What is required: Please look for the string "agent" below and report every line in which it occurs.

Stored items
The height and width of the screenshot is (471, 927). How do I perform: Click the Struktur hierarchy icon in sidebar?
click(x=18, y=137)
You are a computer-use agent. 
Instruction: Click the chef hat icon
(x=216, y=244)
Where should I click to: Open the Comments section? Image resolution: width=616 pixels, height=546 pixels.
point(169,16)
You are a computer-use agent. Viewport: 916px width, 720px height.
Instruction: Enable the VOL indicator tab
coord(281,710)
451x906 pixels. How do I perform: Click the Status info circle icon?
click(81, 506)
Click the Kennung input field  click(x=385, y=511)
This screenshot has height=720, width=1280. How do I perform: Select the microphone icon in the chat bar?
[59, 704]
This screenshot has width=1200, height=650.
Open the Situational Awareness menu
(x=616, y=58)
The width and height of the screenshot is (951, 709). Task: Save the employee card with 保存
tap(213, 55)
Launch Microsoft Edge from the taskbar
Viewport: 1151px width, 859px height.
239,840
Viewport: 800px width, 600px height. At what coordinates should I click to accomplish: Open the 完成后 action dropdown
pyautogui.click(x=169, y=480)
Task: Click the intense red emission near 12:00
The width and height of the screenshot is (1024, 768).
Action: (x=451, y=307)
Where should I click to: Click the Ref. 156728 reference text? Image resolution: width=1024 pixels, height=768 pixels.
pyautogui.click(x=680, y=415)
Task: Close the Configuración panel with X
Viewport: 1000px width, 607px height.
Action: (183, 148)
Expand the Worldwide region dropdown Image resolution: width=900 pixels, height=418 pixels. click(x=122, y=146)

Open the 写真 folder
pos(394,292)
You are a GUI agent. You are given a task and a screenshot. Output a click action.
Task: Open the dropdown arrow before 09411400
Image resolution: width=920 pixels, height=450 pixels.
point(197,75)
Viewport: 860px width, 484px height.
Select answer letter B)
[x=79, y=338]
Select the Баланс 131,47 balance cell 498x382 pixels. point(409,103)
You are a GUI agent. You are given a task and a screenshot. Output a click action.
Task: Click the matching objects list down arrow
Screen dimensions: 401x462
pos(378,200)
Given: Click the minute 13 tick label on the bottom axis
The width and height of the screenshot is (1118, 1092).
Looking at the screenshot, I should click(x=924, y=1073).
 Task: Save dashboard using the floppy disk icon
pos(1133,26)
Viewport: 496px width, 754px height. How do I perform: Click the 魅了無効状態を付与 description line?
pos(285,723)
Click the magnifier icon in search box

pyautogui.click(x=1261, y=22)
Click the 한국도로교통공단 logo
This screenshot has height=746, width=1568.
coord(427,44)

Your solution:
You are a computer-use agent. 
You are a computer-use agent. Viewport: 916px width, 720px height.
You are a GUI agent. You are given a task and a screenshot. Output a click action.
You are a GUI agent. You are given a task and a screenshot. Output a click action.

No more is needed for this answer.